Quick and easy, these Cocoa Powder Brownies taste just like your favorite boxed brownie mix. They’re made with pantry staples and ready in 45 minutes!

A stack of three cocoa powder brownies on a napkin

Easy Homemade Brownie Recipe

Raise your hand if sometimes you reach for a box of brownies instead of making them from scratch. I know that I definitely have – sometimes it’s just so much easier! Now I just make these Cocoa Powder Brownies instead!

I created this recipe with the intention for it to be quicker and easier to make, and to mimic a boxed brownie mix. In a boxed brownie mix, you’d typically add oil, water and eggs. This recipe is the same, but instead of water, I added some milk for richness.

While most homemade brownie recipes do not usually have a leveling agent, I intentionally added one to this recipe. The baking soda prevents the brownies from being overly dense and fudgy, though they’re definitely not cakey either. It’s the perfect middle ground! (And some boxed brownie mixes, like our favorite Ghirardelli Double Chocolate, also contain baking soda.)

Three homemade brownies stacked on each other

What’s the Difference Between These and Fudgy Brownies?

I’ve shared a handful of brownie recipes in the past, most of them variations on my fudgy brownies recipe. So what makes this recipe different?

  • This recipe is quicker and easier to prepare with less dishes
  • These are thinner, less dense and a litte less rich
  • There’s no melted chocolate in this batter. The melted chocolate makes for a heavier, denser and fudgier brownie
  • These chewy but still fudgy brownies are my version of our favorite boxed brownie mix.
  • This recipe used oil instead of butter, which keeps them moist
Three homemade brownies, the top one with a bite missing

Key Ingredients

Here are the main ingredients you’ll need for these homemade brownies. Scroll down to the recipe card to see the exact measurements and full ingredient list.

  • Granulated sugar
  • Oil – Vegetable oil helps keep the brownies moist. I don’t recommend substituting melted butter.
  • Milk – Adds a richness to the brownies.
  • All-purpose flour
  • Cocoa powder – It’s important to use natural, unsweetened cocoa powder. See notes below.
  • Baking soda – A touch of baking soda provides just enough air pockets in these brownies to mimic a boxed brownie mix.
  • Semi-sweet chocolate chips – Add that rich, chocolatey goodness.
  • Flakey sea salt – Optional but I love the salty-sweet combo.
Ingredients for Cocoa Powder Brownies with text overlay

A Note On The Cocoa Powder

The key to making these brownies is to use natural cocoa powder, NOT dutch processed cocoa powder. (Learn more about the difference between the two here.) The reason for this is the baking soda in the recipe.
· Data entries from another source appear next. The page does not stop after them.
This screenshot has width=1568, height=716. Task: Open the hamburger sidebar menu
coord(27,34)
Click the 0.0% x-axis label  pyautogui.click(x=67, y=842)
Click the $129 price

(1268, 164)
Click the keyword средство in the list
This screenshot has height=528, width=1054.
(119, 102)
Baking soda requires an acidic ingredient to activate it in a recipe. Otherwise, you end up with a flat dessert and a metallic aftertaste. In the case of this brownie recipe, natural cocoa powder is the acidic ingredient.

If you use dutch processed cocoa, which is made from beans that have been treated with potassium carbonate, the baking soda will not activate and these brownies will not only not rise, they will have a not-so-pleasant aftertaste.

How to Make Cocoa Powder Brownies

This may be the easiest brownie recipe out there – it comes together in just a few quick steps!

Step 1: Combine the wet ingredients. Beat the granulated sugar with the oil, milk, and vanilla extract. Add the egg. Take care not to overbeat the eggs, beat just until combined.

Step 2: Add the dry ingredients. Combine the dry ingredients in a separate bowl. Add to the batter until just combined. Fold in the chocolate chips.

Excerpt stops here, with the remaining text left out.